A bitter diatribe wrapped in a jovial tune, or something much deeper?
“I wrote the song from the simple perspective that whether or not those bombings were justified, they were tragic defeats for humanity.” -Kevin Heider
I had found my guilty pleasure.
I played Kevin Heider’s “Enola’s Wake” on repeat: It was just delightful, but it was so un-Christian. The song is a toast to the passing of Enola: “Sleep Enola, sleep and don’t ever wake up. I’m sad to have known ya, and the death that your life was made of,” resounds the chorus.

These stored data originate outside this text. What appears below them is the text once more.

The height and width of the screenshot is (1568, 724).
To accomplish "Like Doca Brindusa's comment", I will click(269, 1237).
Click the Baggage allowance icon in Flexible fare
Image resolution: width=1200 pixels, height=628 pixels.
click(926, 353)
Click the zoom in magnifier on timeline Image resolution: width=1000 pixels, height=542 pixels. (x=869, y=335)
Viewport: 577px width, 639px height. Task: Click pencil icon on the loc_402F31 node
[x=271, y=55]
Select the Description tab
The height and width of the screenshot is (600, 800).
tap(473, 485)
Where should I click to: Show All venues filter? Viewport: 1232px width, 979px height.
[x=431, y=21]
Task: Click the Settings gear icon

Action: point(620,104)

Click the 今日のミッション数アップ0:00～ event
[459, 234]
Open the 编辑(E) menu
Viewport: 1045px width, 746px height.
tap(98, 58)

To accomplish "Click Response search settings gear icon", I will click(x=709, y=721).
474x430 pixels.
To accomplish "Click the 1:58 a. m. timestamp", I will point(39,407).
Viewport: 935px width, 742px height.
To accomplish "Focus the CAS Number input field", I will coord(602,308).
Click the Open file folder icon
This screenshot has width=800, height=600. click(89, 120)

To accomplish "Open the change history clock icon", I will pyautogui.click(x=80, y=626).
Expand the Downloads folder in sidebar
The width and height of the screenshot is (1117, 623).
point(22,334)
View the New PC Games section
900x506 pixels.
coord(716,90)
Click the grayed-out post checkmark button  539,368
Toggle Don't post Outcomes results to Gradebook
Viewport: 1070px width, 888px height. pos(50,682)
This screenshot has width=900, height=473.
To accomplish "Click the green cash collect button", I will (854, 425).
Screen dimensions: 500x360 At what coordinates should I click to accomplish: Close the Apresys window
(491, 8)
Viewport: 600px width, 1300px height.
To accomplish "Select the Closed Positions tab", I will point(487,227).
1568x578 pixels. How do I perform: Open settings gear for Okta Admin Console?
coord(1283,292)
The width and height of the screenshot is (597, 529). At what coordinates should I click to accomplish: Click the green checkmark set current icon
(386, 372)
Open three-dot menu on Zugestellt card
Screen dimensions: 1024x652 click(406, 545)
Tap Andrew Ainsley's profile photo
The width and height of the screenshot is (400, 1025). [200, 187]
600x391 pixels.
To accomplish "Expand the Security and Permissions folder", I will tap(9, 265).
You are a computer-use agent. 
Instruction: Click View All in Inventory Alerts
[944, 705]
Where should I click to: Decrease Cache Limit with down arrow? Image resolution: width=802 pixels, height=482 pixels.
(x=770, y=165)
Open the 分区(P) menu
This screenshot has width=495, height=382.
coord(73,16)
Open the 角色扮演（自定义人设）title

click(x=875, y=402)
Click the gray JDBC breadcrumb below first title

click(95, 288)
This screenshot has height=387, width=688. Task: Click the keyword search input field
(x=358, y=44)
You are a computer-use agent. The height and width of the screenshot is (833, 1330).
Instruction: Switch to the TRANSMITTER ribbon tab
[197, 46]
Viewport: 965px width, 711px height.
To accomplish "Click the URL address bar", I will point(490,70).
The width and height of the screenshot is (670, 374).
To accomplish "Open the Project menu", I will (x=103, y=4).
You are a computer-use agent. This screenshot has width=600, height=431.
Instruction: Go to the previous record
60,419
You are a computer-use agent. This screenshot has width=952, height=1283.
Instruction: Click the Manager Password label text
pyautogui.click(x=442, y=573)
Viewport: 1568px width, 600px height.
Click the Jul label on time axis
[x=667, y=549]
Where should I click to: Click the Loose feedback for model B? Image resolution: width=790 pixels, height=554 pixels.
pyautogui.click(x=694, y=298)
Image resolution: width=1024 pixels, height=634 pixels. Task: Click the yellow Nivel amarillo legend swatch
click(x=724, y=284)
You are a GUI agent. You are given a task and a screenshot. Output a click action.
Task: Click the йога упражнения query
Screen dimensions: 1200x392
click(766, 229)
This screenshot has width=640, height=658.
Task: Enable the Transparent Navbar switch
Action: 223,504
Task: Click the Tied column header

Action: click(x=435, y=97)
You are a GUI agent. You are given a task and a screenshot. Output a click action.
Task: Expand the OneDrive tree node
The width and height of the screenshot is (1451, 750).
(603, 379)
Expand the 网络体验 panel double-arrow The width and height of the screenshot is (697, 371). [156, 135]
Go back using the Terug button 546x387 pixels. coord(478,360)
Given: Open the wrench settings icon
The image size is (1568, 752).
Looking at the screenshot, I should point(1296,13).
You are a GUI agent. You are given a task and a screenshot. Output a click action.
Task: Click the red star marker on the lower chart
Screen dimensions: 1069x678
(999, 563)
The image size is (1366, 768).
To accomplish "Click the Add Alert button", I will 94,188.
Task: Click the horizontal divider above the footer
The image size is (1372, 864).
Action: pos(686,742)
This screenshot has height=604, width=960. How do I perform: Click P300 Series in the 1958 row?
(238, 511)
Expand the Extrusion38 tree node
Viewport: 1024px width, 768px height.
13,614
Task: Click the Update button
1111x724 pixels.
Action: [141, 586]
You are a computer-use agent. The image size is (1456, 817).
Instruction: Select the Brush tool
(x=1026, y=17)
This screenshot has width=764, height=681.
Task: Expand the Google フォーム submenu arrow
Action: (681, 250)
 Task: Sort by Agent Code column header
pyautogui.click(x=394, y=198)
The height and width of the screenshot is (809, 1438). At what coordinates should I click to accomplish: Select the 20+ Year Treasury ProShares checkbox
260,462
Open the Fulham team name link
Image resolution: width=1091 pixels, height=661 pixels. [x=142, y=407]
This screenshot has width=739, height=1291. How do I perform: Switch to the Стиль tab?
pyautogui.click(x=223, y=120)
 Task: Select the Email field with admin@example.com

Kevin Heider crossed the line this time. As I’ve written before, Heider’s album The Spark is darker, rawer, and more “human” than we’re accustomed to in Christian music. He boldly takes us to the peripheries of the human experience, but joyfully toasting a woman’s death? Where was the mercy? The hope for her salvation?
Then the metaphor sunk in.
The song wouldn’t be my guilty pleasure after all. It wasn’t a bitter diatribe wrapped in a jovial tune. Every word of it was a metaphor, a metaphor designed to make the discussion of a tough issue more palatable.
I was almost fooled by the genius of his lyrics, missing the carefully conceived metaphor in the midst of a creative self-standing narrative, the toast to a pitiful woman’s passing. Then faint memories from a distant history class opened my eyes.
On August 6, 1945 the United States dropped an atomic bomb on the city of Hiroshima, Japan. The bomb, codenamed “Little Boy,” was carried by the aircraft named Enola Gay. Now that the metaphor is probably sinking in, take a look at the lyrics; they really are incredible.
A Divisive Issue
Heider, who penned the song, shared with Cecilia his own internal wrestling with the issue, admitting he once “argued adamantly – and in retrospect, disrespectfully and ignorantly – for the atomic bombings of Hiroshima and Nagasaki.”
At the time of writing the song, he had begun to reconsider his firm support, but was still unsure where he stood. He was, however, sure of one thing. He firmly believed the words of John Paul II: “War is not always inevitable. It is always a defeat for humanity.”
“With that truth in mind,” said Heider, “I wrote the song from the simple perspective that whether or not those bombings were justified, they were tragic defeats for humanity.”